Long ere this the men of Ayr were keen to be at the shooting. But Bargany held them in, saying, 'I will go to the length of my tether in eschewing all cummer and bickering, so far as I may.'
And with that he wheeled about his force off the knows of the Lady Carse, and went down by the bogside of Dinhame, to see whether a way might be won in that direction, without coming to the bloody arbitrament of battle.
But my lord the Earl cried out, 'Ware ye, there on the left. They would turn our flank and take us at unawares!'
So he spread out his hackbuttmen, and made them race down the ridges over against Bargany's men, till they won to the foot of the Bog of Dinhame. There on the edge of the moss was a wall of turf, or, as the country folk call it, a 'fail dyke,' so our hackbuttmen, coming to it, first lined it, and then began to fire on Bargany, who was somewhat disconcerted and taken aback at their alertness. I galloped round to the right, to make safe the wing with my little band of horse, for I feared we might be suddenly assaulted by the whole band of eighty.
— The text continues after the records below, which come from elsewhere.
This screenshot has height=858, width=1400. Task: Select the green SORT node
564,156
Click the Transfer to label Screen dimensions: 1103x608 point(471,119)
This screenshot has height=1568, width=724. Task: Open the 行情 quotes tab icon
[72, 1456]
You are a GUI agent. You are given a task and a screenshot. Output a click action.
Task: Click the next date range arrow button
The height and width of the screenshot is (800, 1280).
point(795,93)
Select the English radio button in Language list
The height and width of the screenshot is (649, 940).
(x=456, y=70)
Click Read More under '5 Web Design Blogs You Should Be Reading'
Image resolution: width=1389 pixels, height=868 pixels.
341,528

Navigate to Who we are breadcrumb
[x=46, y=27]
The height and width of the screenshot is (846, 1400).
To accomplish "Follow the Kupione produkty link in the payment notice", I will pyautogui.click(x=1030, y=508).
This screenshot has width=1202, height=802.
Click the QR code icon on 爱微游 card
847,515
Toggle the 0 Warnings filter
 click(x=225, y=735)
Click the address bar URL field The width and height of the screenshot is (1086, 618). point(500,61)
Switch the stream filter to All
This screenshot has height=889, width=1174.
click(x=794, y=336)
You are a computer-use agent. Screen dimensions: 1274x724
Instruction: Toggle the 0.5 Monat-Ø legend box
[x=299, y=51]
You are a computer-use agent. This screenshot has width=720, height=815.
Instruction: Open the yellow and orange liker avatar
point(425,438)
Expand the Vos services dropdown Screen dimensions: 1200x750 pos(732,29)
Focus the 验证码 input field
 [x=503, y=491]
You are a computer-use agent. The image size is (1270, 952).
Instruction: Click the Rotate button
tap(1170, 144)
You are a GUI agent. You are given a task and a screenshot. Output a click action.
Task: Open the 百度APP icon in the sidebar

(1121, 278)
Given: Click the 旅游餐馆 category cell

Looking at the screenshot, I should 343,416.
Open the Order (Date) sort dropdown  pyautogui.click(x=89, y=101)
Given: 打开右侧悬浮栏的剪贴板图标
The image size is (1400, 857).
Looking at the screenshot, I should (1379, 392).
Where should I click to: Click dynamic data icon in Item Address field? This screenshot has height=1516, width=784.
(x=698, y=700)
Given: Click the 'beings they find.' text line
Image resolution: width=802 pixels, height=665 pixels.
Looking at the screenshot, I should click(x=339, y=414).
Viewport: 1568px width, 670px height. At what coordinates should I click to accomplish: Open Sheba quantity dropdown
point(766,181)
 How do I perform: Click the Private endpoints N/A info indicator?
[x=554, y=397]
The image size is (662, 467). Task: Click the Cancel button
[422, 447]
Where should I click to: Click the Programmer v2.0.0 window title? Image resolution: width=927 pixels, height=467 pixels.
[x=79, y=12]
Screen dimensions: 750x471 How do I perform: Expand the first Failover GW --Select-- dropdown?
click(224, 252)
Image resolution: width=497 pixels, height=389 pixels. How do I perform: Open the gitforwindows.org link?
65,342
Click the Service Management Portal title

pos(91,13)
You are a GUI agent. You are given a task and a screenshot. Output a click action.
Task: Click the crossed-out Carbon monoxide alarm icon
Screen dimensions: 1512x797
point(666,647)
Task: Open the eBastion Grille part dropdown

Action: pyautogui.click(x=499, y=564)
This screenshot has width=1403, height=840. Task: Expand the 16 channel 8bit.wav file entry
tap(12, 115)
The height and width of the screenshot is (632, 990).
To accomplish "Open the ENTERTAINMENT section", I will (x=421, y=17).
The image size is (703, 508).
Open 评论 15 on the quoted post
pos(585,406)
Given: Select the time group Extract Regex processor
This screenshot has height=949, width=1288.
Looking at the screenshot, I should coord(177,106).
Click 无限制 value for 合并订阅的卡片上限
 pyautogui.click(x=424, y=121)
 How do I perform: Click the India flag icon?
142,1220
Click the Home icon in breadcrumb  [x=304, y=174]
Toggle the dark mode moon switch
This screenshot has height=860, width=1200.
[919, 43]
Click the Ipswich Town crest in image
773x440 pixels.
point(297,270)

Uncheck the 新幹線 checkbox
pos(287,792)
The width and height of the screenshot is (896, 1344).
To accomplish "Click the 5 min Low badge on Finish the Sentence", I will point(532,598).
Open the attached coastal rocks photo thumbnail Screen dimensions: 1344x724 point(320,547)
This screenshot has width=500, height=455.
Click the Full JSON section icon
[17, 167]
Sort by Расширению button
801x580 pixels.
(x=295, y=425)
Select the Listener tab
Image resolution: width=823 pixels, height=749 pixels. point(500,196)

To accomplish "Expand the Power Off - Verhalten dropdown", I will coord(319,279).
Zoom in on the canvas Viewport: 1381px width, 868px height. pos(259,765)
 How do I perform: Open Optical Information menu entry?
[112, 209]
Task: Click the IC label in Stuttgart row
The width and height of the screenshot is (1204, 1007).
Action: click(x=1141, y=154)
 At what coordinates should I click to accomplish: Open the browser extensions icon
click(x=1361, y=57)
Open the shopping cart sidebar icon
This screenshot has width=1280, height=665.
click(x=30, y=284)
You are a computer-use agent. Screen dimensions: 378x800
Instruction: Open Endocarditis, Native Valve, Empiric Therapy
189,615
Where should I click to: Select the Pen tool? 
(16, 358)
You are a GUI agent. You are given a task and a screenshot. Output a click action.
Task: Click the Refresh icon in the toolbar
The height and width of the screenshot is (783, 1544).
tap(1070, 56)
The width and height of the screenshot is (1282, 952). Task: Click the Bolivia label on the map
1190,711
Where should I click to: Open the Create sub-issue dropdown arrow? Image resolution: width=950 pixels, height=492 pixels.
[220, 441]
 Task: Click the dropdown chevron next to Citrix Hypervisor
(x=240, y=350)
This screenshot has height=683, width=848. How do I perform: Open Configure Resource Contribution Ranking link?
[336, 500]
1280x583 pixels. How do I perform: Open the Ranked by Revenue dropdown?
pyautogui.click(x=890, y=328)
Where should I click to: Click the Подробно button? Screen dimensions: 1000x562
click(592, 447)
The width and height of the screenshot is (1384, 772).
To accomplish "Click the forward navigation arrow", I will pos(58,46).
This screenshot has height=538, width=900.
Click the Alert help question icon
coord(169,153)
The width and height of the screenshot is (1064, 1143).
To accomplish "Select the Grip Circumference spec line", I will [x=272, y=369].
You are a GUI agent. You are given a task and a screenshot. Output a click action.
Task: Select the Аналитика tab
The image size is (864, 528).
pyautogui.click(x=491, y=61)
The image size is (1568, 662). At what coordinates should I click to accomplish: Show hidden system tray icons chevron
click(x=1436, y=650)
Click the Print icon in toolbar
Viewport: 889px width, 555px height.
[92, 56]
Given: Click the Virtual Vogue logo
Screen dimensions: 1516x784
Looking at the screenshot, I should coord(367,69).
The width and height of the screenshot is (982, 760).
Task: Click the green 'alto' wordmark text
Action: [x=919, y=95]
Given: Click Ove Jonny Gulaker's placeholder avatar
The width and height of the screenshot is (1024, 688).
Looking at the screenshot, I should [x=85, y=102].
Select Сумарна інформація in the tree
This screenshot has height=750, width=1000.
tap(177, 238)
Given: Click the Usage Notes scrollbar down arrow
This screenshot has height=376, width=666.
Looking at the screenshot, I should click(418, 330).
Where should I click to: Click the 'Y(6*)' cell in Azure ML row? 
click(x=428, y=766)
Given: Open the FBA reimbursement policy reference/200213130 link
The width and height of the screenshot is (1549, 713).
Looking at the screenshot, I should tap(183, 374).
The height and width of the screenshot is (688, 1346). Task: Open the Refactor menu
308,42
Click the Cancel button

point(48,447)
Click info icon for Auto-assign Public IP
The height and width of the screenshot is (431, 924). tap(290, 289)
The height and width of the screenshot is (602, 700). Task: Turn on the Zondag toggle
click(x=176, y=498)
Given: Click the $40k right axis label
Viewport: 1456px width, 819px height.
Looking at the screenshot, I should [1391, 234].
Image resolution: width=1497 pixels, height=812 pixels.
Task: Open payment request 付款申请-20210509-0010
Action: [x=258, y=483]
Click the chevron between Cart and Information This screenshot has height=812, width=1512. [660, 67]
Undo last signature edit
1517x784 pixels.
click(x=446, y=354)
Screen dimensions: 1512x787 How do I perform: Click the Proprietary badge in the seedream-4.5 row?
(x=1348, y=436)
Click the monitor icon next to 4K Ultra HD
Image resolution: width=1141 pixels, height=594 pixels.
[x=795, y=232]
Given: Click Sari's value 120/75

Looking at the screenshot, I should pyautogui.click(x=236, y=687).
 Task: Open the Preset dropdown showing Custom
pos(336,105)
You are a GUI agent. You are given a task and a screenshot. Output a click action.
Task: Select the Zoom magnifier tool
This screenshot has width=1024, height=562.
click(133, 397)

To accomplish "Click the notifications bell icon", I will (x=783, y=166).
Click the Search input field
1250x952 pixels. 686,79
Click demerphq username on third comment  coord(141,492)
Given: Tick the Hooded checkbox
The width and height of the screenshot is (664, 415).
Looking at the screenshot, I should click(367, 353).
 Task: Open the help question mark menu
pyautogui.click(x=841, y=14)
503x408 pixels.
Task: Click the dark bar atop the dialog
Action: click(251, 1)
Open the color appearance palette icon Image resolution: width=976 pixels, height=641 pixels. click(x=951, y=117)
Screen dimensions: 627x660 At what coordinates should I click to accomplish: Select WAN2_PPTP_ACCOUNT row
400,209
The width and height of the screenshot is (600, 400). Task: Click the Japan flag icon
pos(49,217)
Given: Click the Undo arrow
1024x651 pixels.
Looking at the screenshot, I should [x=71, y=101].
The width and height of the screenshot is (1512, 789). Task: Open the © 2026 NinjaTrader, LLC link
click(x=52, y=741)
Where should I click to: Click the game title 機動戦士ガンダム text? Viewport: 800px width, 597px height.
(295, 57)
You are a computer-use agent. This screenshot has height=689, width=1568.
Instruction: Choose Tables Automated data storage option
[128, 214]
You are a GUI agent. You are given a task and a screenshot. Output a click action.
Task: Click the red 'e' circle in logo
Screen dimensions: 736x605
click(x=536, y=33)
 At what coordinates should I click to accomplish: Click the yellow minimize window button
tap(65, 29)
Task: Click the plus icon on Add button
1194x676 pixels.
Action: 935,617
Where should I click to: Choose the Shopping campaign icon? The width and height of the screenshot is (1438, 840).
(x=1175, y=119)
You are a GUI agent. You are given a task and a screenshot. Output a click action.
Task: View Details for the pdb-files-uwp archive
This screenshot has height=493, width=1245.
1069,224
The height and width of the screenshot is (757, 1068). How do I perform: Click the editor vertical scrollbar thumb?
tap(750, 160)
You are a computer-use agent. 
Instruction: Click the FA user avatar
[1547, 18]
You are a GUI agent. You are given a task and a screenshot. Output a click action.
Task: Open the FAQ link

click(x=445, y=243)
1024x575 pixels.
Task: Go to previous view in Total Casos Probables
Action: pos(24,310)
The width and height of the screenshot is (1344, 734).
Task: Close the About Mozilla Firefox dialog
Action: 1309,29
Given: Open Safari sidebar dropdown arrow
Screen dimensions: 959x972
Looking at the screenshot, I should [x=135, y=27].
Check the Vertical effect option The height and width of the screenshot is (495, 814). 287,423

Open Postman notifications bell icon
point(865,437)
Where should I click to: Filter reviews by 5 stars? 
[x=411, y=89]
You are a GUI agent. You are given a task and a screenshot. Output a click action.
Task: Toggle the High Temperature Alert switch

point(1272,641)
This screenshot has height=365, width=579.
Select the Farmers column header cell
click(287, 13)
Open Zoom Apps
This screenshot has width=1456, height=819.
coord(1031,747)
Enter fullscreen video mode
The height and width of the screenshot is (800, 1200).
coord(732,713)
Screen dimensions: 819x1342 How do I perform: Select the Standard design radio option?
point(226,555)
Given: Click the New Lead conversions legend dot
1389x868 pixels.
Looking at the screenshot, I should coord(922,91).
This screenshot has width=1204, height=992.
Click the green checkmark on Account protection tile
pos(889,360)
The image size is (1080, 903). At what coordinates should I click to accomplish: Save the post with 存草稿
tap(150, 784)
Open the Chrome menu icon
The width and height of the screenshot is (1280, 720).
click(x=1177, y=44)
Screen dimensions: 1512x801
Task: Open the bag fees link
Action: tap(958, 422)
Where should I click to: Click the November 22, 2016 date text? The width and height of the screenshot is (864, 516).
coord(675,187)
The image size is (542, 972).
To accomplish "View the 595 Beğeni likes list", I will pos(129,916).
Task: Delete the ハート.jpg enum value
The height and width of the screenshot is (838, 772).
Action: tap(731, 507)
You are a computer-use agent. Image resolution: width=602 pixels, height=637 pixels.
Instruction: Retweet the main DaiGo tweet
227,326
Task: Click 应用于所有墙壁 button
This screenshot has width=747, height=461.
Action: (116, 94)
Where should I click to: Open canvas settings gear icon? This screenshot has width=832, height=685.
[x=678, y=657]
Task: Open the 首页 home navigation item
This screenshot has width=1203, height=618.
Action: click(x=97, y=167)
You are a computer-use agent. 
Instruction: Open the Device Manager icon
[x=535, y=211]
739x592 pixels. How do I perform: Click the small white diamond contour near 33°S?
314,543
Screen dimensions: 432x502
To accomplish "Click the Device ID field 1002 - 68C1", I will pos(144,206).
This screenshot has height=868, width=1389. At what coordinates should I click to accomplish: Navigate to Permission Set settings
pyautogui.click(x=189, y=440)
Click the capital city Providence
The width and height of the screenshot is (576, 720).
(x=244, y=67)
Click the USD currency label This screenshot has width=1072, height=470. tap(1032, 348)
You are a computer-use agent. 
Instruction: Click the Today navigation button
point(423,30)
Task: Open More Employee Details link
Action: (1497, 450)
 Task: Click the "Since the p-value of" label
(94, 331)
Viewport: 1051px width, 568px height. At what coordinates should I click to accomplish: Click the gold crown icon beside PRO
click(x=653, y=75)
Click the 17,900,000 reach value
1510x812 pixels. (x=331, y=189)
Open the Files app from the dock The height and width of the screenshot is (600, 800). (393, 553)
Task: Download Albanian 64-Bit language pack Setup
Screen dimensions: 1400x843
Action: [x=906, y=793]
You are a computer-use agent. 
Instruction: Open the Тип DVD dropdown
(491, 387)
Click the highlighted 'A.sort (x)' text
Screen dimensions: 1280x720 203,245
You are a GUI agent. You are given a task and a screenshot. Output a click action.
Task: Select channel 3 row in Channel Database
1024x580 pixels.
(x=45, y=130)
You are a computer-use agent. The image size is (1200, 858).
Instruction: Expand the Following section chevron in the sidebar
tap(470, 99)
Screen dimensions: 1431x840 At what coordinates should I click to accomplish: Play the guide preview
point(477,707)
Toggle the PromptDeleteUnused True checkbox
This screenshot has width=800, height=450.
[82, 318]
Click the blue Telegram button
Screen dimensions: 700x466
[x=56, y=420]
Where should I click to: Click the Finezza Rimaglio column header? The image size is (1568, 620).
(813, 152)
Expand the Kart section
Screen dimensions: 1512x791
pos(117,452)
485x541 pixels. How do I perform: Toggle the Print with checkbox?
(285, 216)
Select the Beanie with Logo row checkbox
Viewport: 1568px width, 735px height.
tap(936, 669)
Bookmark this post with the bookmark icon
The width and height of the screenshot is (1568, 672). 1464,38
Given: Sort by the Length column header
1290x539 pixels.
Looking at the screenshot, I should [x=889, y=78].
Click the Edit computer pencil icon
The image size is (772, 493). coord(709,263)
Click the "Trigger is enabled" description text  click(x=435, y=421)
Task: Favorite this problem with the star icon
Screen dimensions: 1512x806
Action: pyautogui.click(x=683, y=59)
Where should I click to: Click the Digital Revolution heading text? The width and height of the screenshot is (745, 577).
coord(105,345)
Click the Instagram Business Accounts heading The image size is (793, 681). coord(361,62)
However, as it happened, the sudden shooting of our musketeers threw their lines into confusion, some of them halting by a little burn-side that was at the bog-foot. This staying of the charge gave further courage to our musketeers, who had full time to plant their rests and make their matches ready. Our pikemen also gathered at the back of the turf dyke and levelled their weapons over the heads of the kneeling hackbuttmen, so that it had been as vain for the whole company to have charged upon us, as for them to have attacked the walls of Calais.
Nevertheless, I saw them muster again boldly and come at us. I caught the trampling of their horses as they gathered speed. The fire of our musketeers flickered out here and there adown the line, for it was a dark afternoon and the flashes could clearly be seen. I saw sundry horses go down and heard men fall, the iron plates of their mail clashing on the frost-firmed ground. Some of those who started most gallantly reeled in their saddles, threw up their arms and fell backwards, while their horses galloped riderless away, for that is the manner of men's falling who are smitten by the bullet as they ride.
The Wolf of Drummurchie was down. I hoped that he would rise no more, for he was a most cruel beast and the bane of many lives. Indeed, from before the fire of our musketeers, all trained marksmen, the riders of Bargany who had been so proud, fairly melted away. Thus was Earl John justified of his dependence upon powder and lead.